Quel était ce Bailleul? où était-il ? Pourquoi manquait-il à un banquet dû à ses soins? Charles Nodier ne le dit pas dans l'exposé du banquet; mais il le dit ailleurs, dans les termes que voici :

« Bailleul, avocat, député de la Seine-Inférieure, alors âgé de trente et un ans. Il avait été le compagnon de captivité des Girondins, après son arrestation à Provins; et sa conduite énergique et pure à la Convention nationale lui méritait bien cette distinction.

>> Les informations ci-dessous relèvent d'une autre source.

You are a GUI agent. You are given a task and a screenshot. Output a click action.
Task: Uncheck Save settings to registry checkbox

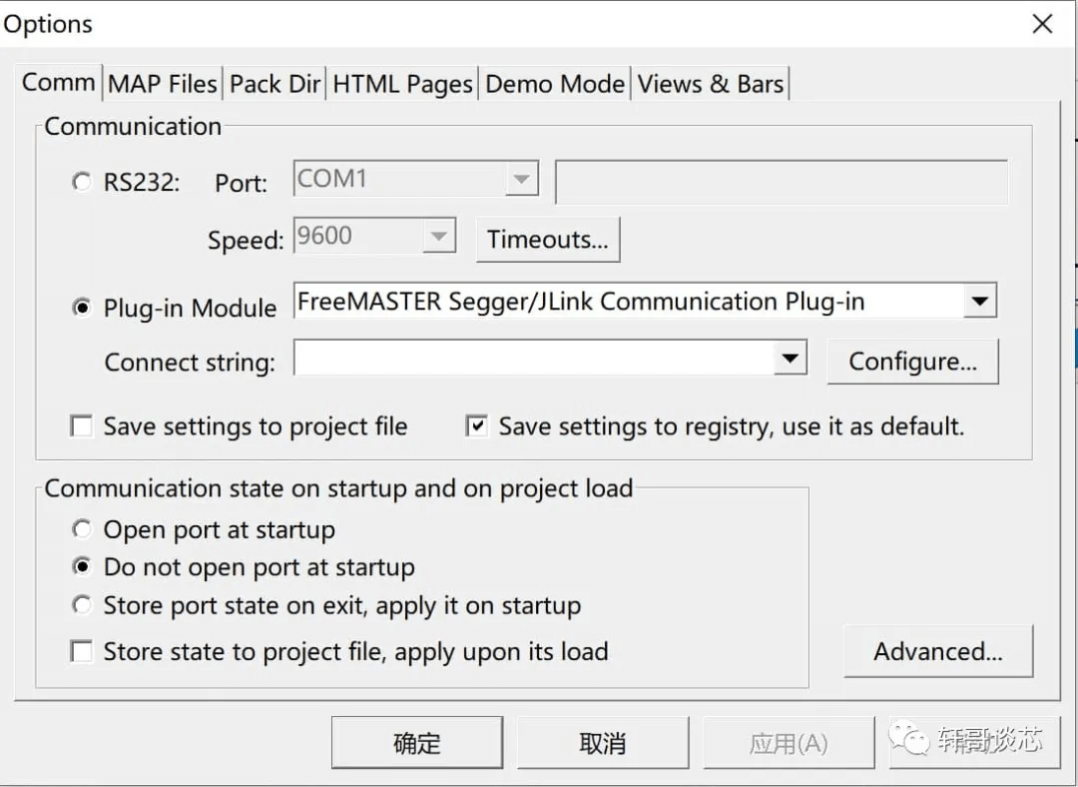477,427
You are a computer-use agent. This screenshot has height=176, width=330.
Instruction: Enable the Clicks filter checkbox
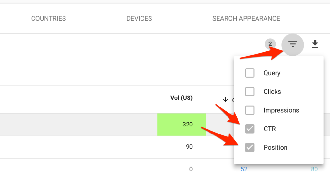pyautogui.click(x=250, y=92)
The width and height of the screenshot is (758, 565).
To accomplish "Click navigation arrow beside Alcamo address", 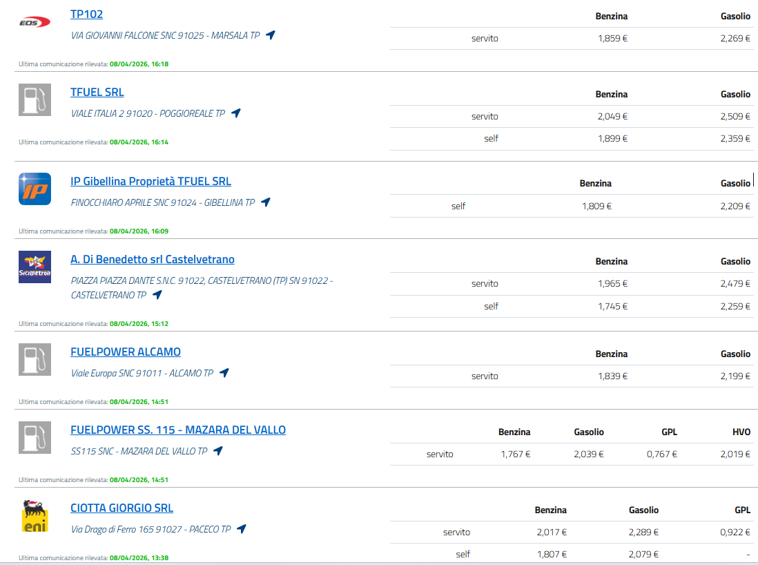I will (224, 373).
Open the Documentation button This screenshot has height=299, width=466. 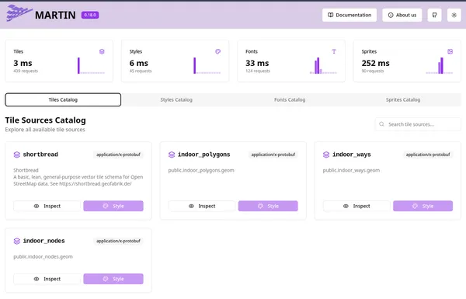[x=350, y=16]
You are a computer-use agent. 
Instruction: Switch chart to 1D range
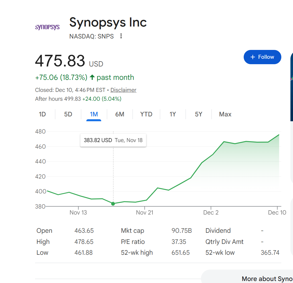[x=42, y=114]
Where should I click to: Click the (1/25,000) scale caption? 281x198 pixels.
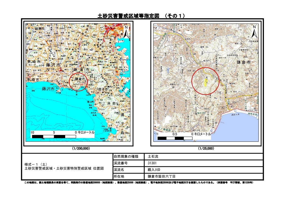point(206,148)
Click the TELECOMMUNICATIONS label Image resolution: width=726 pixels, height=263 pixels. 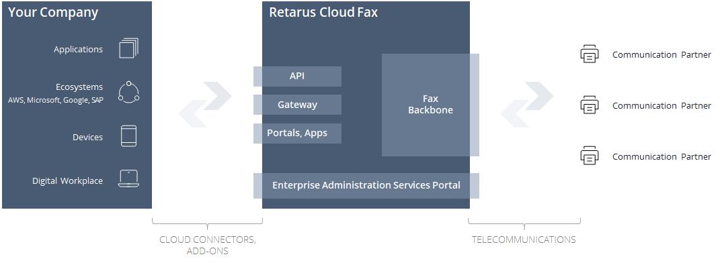(524, 240)
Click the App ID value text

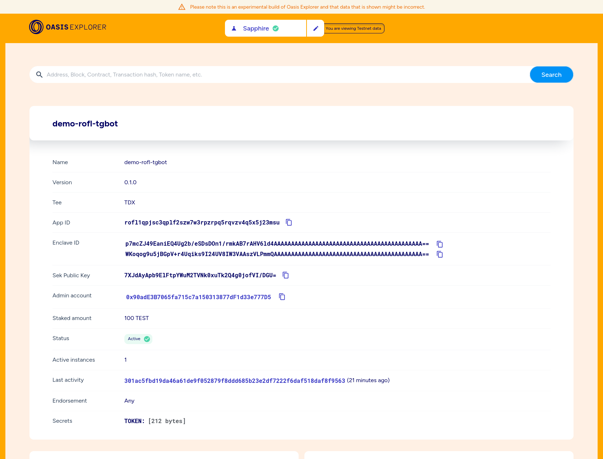(x=202, y=223)
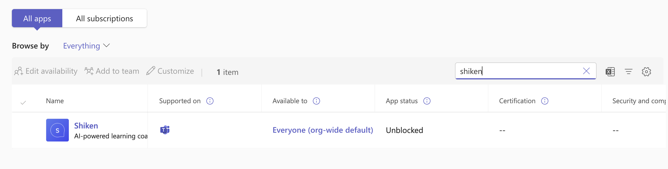The width and height of the screenshot is (668, 169).
Task: Expand the Everything browse-by dropdown
Action: (86, 46)
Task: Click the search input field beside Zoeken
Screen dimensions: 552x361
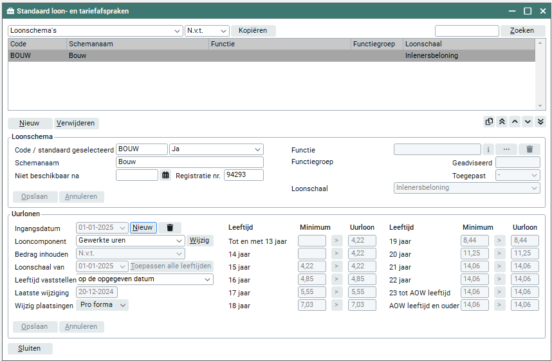Action: coord(466,31)
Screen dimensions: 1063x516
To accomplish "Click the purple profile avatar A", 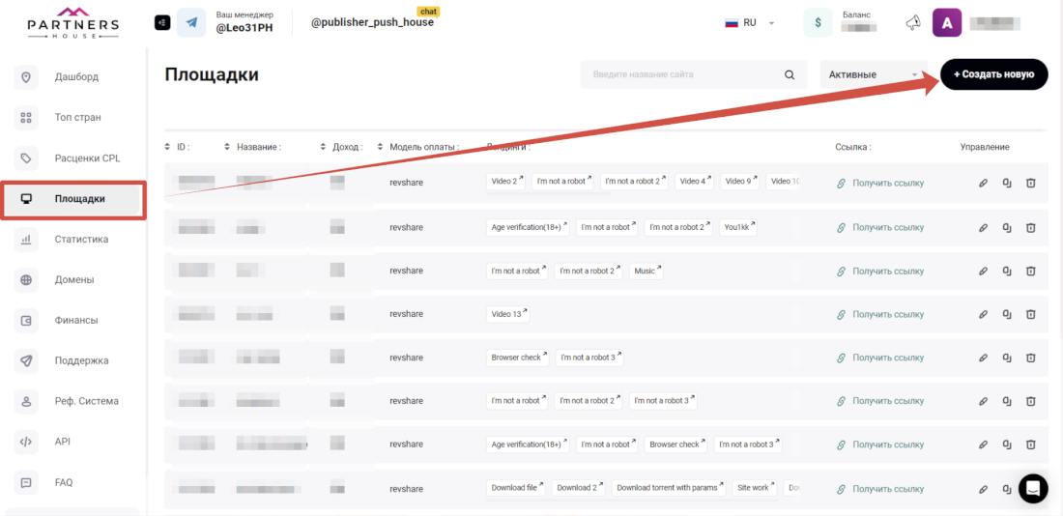I will tap(946, 23).
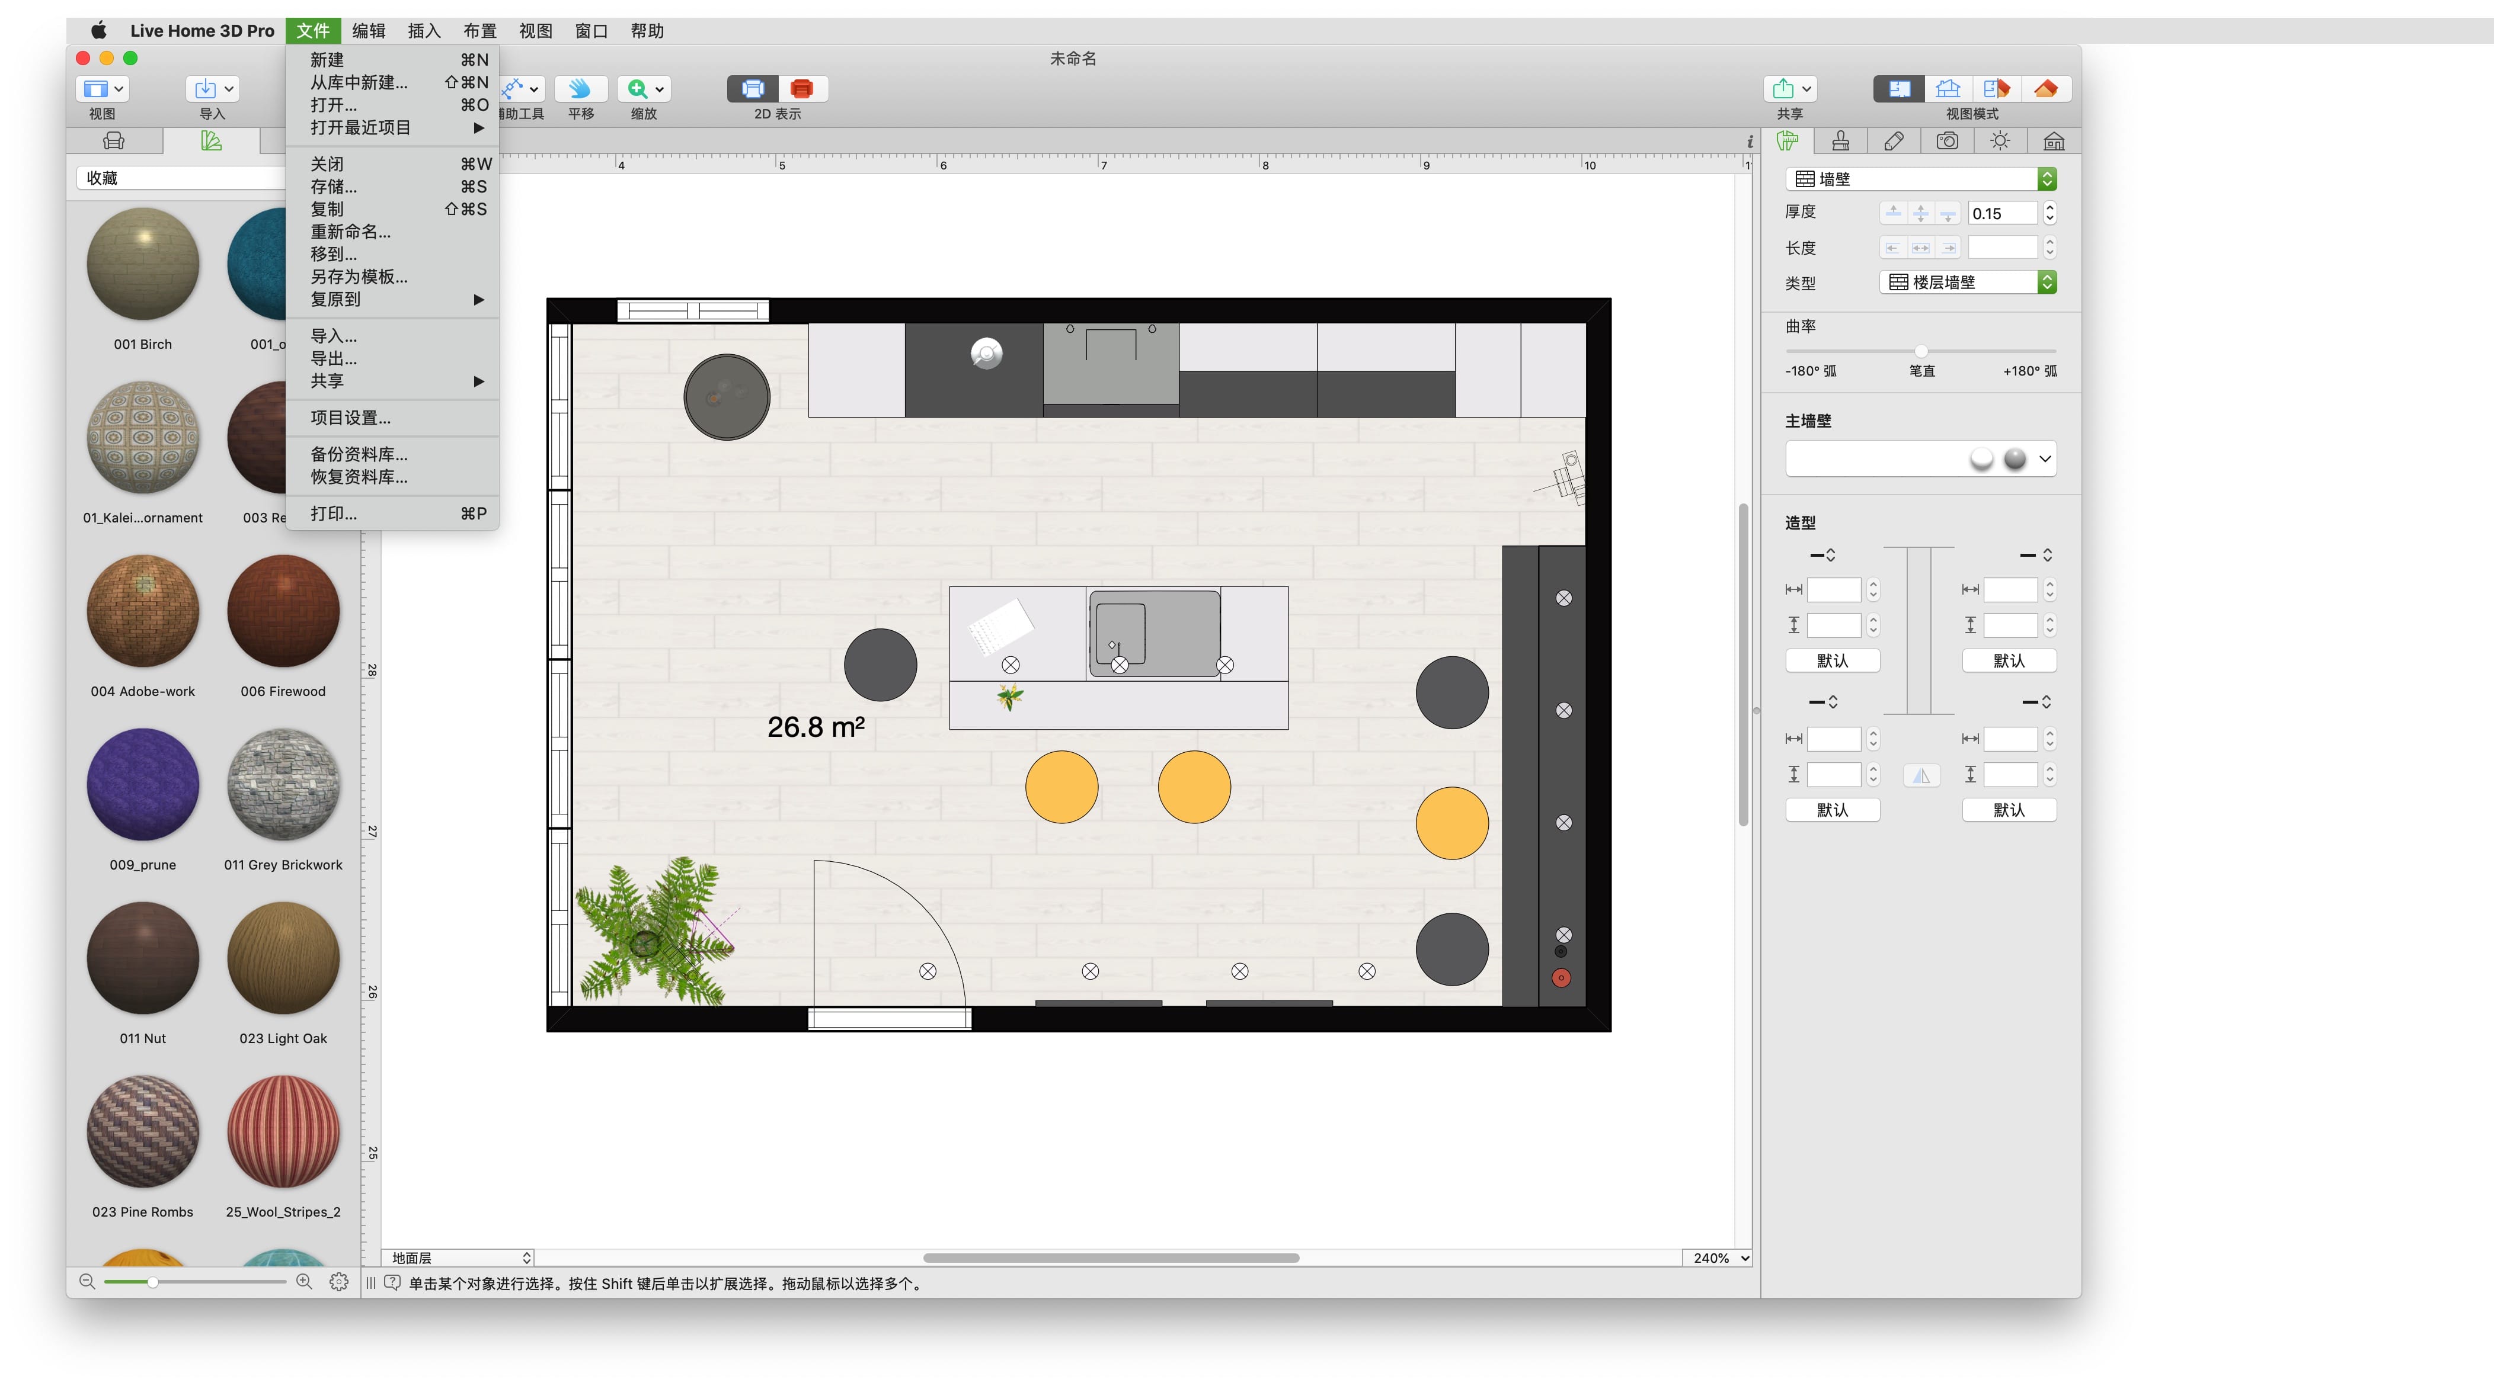The width and height of the screenshot is (2494, 1386).
Task: Open the light (sun) inspector tab
Action: click(2000, 141)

On se contenta cependant de le colloquer parmi les soixante et treize députés dont il partagea la rigoureuse destinée, jusqu'à leur rappel solennel et expiatoire dans le sein de l'Assemblée.

(1) Charles Nodier, OEuvres complètes, t. VII, le Dernier Banquet des Girondins, p. 39 et 40.

<< Selon la tradition des vieux amis des Girondins, ils étaient convenus entre eux que les absous pourvoiraient au festin funèbre des condamnés; et M. Bailleul, seul échappé à la mort, n'oublia pas, dit-on, cet engagement.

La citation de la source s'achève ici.